Managed Services Providers love to blame things on the IT Director. Even we are a little guilty of this. They tell you he’s in over his head, that he’s responsible for the loss of your organization’s data, that he’s not spending the time he needs on things – but what’s the reality? Are his skills really lackluster? Do you think that he’s not the person that you hired? Is he untrustworthy? Usually the answer to those questions is no. Odds are that the person that you hired to be your IT Director is the perfect person for the job – he’s just being pulled into too many directions. We’ve nodded at this in a few different blogs. Our Company Data Loss: Who’s Really at Fault? article all but called out the executives for not having the strategy they needed in place. Our Issue with the 1-Man IT Department blog also outlines the issues with relying on a single technical resource (no matter how talented). But so many IT organizations try to get their hands on as much of your budget as possible, and it’s not all a bad thing – when you can get their entire support team for a fraction of what you’re paying for a salary, you can’t really deny that’s a better value. But what we have to remember as MSPs and executives is that our IT issues and struggles are not the fault of our IT Director, because he’s not a superhero. A little confused? Let me clarify things for you.

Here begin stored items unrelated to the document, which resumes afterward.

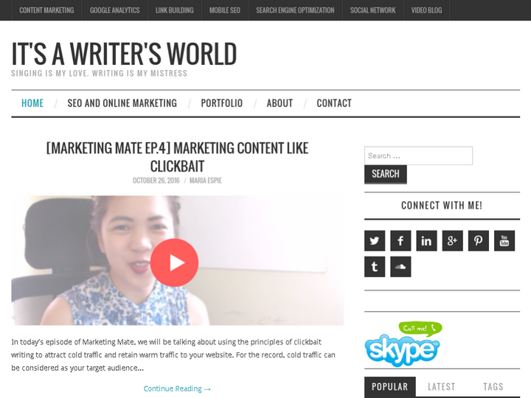The image size is (531, 398).
Task: Switch to the Tags tab
Action: click(x=493, y=386)
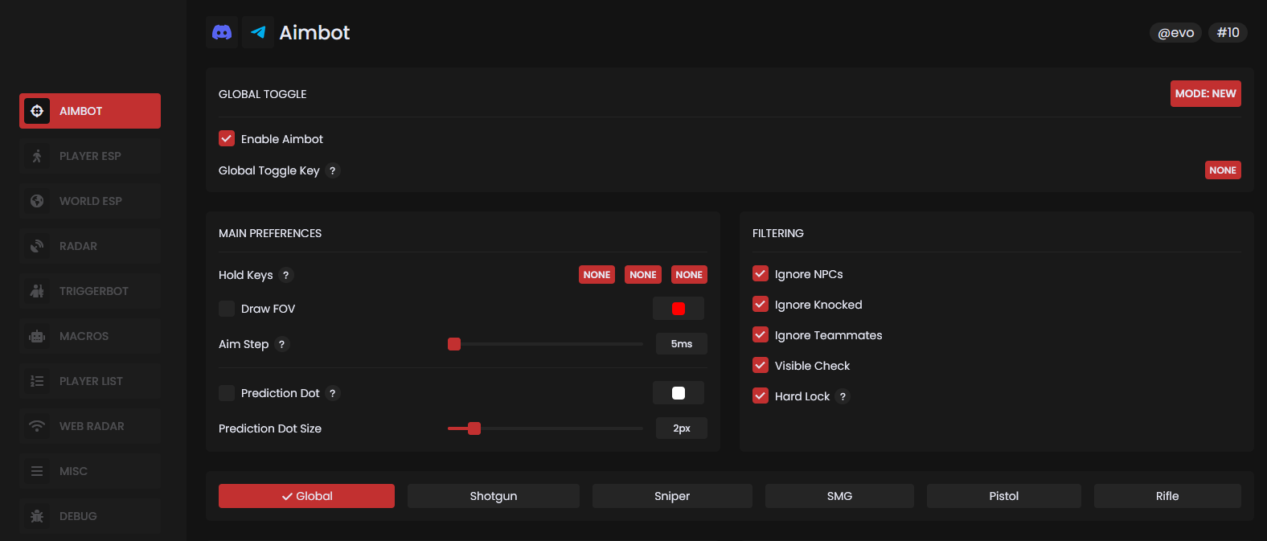Click the @evo username badge
This screenshot has width=1267, height=541.
[1175, 32]
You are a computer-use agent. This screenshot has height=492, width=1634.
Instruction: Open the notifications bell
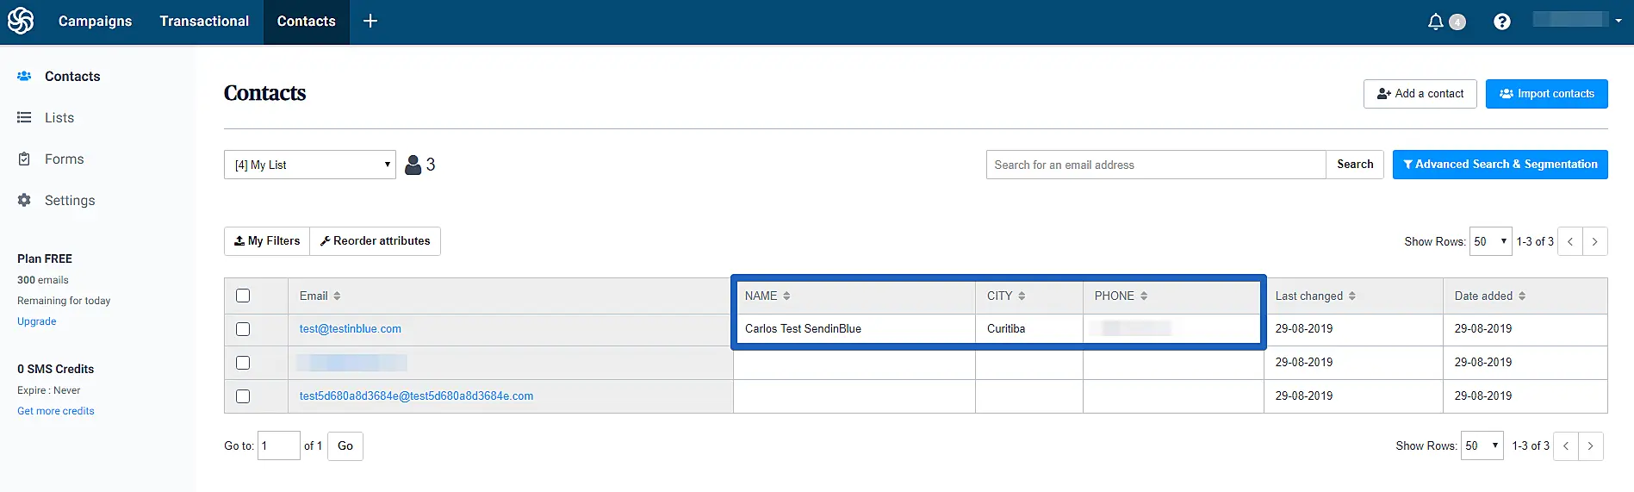(1435, 22)
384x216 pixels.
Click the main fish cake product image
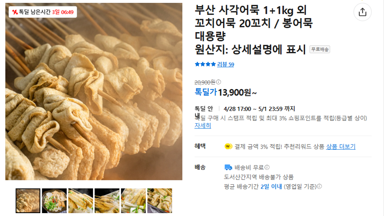click(x=94, y=91)
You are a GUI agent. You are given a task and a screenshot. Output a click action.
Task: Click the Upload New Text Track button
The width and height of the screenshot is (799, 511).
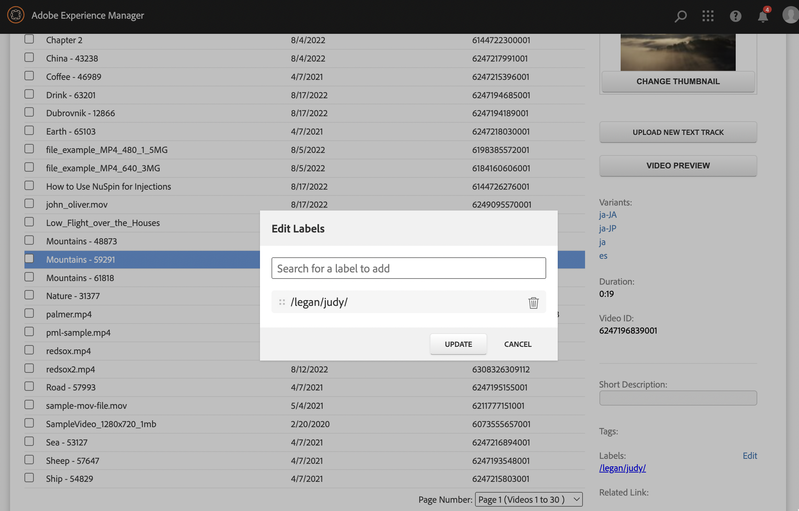[x=678, y=131]
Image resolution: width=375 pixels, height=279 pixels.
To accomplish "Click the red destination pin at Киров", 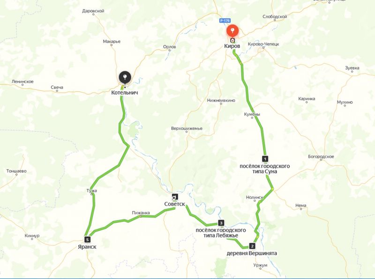I will [x=233, y=30].
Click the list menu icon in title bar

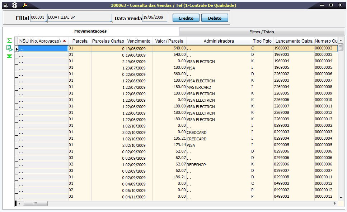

He can’t be in two places at once.
When you hired your IT Director, you took the time to ensure that he had all the skills you needed: a careful balance of technical skills, high-level strategic thinking and a strong work ethic. You needed someone honest, trustworthy and someone that could help your organization succeed. But then something great happened – you grew. As you grew, your IT Director spent more and more time on your day-to-day IT issues. Then multiple users were having issues at once – and he couldn’t be helping them both at the same time. He can’t clone himself and that’s not his fault. No matter how technically savvy an IT Director is, once your user number increases significantly with your growth, he’s going to turn into a helpdesk technician and it’s going to mean that other things get neglected. Important things.
He can’t see the future.
Because he’s so focused on jumping from issue to issue while simultaneously trying to manage your growth and infrastructure, you’re ultimately telling him that he has to manage everything and foresee when issues will arise. Because you have no strategic arm to your IT with all his time being taken up by support, your servers might go down, your phone systems may fail, your bandwidth may not support your staff or your network might run slowly. When all his time is being spent supporting your staff and putting out fires – he can’t know what the next step is from a strategic standpoint. He can’t update antivirus definitions and he definitely can’t be proactive. And that’s not his fault.
No X-Ray Vision.
Being bogged down as he is – he hasn’t had the time to check your backups. He knows that they’re running and he thinks that they’ll serve you well in the event of a failure, but he can’t be positive, because he hasn’t had time to test them in a few weeks. His lack of X-ray vision means that he can’t see inside your server hardware to see the failing drive. He knows it’s been running slowly and he’s been meaning to get to it – but there’s another ticket and the CEO’s printer isn’t working, so it’ll have to wait. If only he could see into that server to know that the drive was going to fail and you were about to lose 2 weeks of data, since the backups weren’t actually sufficient. It’s going to cost you thousands – and it’s not his fault.
He can’t read your mind.
He doesn’t know what to prioritize. He doesn’t know if you want him to focus on growth, user efficiency, security or innovation. You haven’t met in weeks and you’re a little frustrated because more and more you’re relying on an external resource, but he’s reached the threshold of his superhuman capacity and he’s just too honest to tell you that he can’t handle it anymore. He wants to do better, you want him to do better – but in the back of your mind you’re wondering if you should just let him go. If only he had the time to act as the person you hired him to be – the guiding force in your organization instead of acting as an overpaid technician…
It’s a shame that things come down to this, but they often do. And Managed Services Providers? They don’t often help matters. They typically tell you to eliminate your in-house resource and rely exclusively on their services. If you’re feeling let down by your in-house resource, you need to consider what you hired them for and what their time is being spent on. You can’t expect even the most gifted, versatile IT director to be everywhere at once. It’s stress on him, stress on you and it’s severely handicapping your business.